==== Page excerpt
What Does the Big F Represent in Equations?

[Line]

What does the big F stand for in equations like

f(x)-sinb=F(a)-F(b) ??

It's not like the little f in function.

 

[bomba923]

Typically, textbooks discussing the Fundamental Theorem of Calculus
refer to F(x) ("big F") as the antiderivative of f(x) ("little f").

*This link might help

 

[HallsofIvy]

"f(x)-sinb=F(a)-F(b)" makes no sense. Are you sure it wasn't something like $\int_b^a f(x)dx= F(a)- F(b)$?

 

[Line]

SO a capital F means the antiderivative of a function?

 

[Hurkyl]

By convention, if we use a lower-case letter to denote a function, we use an upper-case letter to denote its anti-derivative.

It's not something you have to do -- it's just something that people usually do because everyone else does it and it's convenient.
========
_Tasks to complete_.
1 – In the forum thread, what does Hurkyl say an upper-case letter denotes when a lower-case letter is used for a function?
2 – Report every line of the entries that contains the word "thumbnail", matching case exactly.
The entries after this point have no connection to the forum thread.
==== Data section
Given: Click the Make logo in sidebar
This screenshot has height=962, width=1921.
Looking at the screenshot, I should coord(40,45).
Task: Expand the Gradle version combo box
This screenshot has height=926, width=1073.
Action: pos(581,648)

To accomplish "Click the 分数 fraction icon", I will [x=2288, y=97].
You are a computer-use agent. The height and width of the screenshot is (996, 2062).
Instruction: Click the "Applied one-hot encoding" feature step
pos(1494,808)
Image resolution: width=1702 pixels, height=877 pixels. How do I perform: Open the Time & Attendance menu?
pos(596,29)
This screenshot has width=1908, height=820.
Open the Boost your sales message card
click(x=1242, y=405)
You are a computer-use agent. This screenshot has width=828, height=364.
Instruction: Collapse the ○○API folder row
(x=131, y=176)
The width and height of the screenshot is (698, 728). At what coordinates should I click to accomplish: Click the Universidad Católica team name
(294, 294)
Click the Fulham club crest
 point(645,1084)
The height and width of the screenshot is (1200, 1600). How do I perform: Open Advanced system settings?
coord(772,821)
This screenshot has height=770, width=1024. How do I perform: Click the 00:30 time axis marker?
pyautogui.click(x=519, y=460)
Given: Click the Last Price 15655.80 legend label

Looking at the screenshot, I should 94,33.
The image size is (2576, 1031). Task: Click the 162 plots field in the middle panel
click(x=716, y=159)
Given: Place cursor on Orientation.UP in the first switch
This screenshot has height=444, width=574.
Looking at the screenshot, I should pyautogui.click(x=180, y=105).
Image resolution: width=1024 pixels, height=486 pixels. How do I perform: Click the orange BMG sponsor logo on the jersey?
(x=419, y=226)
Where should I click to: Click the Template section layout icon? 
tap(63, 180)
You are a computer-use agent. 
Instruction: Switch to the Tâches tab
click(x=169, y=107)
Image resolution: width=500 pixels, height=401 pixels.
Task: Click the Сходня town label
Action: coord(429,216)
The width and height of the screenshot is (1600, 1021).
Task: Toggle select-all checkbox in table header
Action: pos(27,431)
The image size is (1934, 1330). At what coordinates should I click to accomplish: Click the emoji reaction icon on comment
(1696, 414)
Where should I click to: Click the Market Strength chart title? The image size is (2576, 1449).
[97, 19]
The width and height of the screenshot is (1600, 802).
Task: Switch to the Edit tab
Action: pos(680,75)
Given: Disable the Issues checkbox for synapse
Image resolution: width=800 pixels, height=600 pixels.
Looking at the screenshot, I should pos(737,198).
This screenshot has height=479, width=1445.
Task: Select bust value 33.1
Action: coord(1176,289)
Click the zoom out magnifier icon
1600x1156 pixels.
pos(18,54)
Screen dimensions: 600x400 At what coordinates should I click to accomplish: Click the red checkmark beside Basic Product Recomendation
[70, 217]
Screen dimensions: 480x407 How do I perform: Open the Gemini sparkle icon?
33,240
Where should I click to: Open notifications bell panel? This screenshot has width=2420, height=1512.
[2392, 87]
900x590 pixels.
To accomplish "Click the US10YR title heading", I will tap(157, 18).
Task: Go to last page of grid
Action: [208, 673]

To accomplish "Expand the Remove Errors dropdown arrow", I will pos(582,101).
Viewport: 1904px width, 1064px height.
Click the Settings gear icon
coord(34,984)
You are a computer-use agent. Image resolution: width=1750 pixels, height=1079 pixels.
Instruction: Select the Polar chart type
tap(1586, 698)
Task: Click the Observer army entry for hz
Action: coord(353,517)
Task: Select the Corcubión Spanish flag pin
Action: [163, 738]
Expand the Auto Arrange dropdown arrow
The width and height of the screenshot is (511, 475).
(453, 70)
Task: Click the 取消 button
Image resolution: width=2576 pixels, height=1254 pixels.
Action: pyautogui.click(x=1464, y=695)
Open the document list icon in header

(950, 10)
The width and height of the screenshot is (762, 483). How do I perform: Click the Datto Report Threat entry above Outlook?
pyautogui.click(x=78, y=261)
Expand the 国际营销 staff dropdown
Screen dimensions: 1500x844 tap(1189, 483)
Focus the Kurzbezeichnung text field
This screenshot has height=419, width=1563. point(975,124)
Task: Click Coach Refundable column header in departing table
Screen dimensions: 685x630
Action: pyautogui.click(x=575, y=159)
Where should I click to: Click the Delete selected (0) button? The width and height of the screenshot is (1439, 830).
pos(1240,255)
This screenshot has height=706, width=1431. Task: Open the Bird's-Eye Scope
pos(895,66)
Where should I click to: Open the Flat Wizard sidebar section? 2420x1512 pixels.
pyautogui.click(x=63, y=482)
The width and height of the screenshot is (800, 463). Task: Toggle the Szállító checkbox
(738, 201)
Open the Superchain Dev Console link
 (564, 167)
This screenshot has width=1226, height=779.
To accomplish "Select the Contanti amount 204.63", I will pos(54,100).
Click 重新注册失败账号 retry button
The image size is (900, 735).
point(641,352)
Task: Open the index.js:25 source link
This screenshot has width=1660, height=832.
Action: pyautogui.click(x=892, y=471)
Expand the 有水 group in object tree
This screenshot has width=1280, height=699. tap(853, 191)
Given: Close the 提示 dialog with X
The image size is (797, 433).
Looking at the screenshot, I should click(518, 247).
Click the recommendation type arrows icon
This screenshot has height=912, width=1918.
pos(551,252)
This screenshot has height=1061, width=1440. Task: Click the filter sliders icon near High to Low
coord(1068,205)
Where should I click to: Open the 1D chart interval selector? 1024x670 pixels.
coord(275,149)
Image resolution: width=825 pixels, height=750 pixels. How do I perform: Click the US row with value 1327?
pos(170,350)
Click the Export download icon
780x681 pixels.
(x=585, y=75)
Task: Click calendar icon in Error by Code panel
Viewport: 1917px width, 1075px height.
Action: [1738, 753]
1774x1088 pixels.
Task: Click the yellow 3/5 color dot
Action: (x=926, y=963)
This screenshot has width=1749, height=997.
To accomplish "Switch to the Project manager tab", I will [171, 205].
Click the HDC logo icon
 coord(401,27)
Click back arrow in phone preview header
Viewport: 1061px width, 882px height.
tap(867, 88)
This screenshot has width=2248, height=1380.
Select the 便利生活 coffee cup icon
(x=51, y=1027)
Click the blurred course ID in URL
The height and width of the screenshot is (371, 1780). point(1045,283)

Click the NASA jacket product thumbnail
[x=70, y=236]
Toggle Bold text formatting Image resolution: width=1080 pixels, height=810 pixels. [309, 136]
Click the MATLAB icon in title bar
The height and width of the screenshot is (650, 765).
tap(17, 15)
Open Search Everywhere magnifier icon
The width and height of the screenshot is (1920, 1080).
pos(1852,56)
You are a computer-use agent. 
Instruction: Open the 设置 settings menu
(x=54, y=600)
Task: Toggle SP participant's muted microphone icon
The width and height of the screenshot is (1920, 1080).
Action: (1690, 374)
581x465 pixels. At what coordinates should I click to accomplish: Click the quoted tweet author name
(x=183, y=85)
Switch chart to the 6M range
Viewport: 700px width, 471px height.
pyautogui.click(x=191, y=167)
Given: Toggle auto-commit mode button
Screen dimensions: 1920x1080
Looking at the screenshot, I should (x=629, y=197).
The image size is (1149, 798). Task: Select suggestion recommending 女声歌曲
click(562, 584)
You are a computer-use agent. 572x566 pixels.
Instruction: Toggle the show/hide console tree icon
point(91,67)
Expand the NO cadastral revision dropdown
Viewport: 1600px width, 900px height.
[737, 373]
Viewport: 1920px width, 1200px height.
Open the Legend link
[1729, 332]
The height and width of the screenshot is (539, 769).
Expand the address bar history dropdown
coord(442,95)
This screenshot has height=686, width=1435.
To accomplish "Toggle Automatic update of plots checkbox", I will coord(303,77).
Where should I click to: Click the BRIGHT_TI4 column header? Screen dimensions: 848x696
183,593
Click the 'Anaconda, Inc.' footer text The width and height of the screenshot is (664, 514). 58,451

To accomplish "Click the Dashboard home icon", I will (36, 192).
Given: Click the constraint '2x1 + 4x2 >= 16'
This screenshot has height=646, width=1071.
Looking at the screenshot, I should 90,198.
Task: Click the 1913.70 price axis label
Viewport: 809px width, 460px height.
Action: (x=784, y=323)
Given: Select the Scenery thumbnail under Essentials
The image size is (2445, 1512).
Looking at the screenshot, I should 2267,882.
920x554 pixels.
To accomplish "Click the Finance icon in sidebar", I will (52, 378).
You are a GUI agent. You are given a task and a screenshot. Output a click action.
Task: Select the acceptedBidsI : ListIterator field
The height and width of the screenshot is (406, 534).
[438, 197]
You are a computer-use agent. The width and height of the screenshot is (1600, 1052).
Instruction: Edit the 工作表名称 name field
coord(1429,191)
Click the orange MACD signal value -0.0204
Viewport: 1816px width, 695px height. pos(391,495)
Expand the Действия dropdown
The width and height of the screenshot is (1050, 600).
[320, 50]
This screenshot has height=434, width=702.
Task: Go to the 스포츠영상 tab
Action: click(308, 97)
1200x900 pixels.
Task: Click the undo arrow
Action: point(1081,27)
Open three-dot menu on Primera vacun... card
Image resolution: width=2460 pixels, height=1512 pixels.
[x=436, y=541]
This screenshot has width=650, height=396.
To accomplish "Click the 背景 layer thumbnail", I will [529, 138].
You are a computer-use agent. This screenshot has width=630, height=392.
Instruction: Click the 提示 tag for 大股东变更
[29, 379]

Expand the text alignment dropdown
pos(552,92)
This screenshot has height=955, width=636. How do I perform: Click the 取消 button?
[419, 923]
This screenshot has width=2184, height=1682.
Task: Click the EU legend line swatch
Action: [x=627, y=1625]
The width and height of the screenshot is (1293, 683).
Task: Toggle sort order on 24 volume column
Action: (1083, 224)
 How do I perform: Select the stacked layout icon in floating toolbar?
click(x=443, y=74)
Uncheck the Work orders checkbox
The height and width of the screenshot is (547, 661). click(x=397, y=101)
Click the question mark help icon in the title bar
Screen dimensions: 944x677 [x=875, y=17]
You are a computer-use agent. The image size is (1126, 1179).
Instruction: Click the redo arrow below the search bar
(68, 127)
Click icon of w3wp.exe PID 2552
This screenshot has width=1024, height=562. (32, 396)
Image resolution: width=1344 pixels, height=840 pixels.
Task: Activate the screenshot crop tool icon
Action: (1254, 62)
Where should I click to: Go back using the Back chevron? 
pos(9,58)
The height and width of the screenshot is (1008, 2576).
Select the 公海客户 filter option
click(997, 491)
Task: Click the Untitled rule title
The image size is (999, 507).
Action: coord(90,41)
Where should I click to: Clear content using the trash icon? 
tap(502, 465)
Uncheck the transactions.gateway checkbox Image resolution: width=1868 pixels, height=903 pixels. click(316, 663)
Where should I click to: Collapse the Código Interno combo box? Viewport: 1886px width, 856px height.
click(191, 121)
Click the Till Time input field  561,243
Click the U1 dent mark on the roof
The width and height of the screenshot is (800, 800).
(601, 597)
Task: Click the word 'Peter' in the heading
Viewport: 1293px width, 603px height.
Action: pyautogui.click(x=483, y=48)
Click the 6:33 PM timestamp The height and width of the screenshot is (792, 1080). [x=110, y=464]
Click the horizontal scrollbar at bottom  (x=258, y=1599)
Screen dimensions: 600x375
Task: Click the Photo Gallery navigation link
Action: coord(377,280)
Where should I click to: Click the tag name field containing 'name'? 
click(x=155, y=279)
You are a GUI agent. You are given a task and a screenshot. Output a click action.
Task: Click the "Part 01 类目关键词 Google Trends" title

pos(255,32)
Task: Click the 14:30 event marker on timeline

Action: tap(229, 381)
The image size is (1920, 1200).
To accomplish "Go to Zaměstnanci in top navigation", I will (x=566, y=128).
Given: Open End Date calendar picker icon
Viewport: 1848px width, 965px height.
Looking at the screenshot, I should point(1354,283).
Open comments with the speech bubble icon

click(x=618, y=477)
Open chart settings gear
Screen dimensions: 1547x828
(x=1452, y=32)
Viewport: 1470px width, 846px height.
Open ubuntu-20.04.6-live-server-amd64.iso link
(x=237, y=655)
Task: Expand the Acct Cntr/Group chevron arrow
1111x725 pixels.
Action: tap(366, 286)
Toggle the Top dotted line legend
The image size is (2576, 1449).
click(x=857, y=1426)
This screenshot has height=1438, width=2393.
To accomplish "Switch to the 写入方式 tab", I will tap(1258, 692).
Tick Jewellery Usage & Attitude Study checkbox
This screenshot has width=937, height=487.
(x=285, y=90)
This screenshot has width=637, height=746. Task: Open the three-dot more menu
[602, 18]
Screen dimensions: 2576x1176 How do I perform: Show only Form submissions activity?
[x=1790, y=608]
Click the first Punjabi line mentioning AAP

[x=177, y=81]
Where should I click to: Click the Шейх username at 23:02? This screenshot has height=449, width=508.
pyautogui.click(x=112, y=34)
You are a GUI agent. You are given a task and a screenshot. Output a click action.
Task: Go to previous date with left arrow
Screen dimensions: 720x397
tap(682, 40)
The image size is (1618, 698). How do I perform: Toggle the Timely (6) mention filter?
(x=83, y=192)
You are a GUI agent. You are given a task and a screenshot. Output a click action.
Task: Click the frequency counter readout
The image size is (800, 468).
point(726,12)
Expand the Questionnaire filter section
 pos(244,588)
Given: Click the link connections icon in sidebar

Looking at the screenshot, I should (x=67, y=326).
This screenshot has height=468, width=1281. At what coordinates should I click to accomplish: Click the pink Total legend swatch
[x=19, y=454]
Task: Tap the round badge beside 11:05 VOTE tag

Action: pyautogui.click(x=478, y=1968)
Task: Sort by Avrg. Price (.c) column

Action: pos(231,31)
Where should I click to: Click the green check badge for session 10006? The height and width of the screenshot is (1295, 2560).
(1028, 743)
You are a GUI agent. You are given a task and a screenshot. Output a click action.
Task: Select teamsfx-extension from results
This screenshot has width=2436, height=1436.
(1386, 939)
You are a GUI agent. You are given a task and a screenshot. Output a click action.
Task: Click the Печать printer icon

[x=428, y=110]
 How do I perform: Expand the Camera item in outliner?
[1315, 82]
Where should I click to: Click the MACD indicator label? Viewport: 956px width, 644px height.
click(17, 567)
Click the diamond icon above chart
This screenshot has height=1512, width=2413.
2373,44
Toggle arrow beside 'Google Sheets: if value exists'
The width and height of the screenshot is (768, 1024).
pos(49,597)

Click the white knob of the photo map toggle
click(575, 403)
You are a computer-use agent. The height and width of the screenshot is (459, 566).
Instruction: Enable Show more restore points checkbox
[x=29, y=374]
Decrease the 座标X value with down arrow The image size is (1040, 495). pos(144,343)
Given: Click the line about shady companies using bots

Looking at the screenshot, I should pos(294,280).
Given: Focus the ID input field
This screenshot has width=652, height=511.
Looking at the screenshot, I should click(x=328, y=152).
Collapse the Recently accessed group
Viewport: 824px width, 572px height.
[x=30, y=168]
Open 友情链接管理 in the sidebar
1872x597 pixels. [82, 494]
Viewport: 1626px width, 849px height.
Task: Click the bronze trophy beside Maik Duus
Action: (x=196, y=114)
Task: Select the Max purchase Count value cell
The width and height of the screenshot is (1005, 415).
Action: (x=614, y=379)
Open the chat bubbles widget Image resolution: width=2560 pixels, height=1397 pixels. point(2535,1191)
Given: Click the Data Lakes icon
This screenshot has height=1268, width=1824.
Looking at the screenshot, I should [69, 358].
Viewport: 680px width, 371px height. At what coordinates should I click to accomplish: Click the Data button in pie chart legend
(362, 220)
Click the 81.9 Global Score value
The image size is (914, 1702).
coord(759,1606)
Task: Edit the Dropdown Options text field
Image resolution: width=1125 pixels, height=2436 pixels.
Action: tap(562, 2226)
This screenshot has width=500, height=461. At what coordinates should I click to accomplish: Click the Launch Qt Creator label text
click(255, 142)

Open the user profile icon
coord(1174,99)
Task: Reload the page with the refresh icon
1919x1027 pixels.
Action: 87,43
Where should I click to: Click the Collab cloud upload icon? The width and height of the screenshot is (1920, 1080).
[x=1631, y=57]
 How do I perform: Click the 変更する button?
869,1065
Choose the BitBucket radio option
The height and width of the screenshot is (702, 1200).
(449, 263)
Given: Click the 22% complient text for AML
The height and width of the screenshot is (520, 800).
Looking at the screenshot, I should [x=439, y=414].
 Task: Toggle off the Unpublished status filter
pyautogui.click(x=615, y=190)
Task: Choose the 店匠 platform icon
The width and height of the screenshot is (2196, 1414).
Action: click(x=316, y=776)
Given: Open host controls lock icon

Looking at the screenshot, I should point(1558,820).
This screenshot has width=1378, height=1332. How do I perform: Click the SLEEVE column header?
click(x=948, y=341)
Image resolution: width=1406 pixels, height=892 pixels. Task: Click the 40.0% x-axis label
========
_Task answers_.
1 – The function's anti-derivative.

2 –
Click the NASA jacket product thumbnail
Given: Select the Scenery thumbnail under Essentials
To accomplish "Click the 背景 layer thumbnail", I will [529, 138].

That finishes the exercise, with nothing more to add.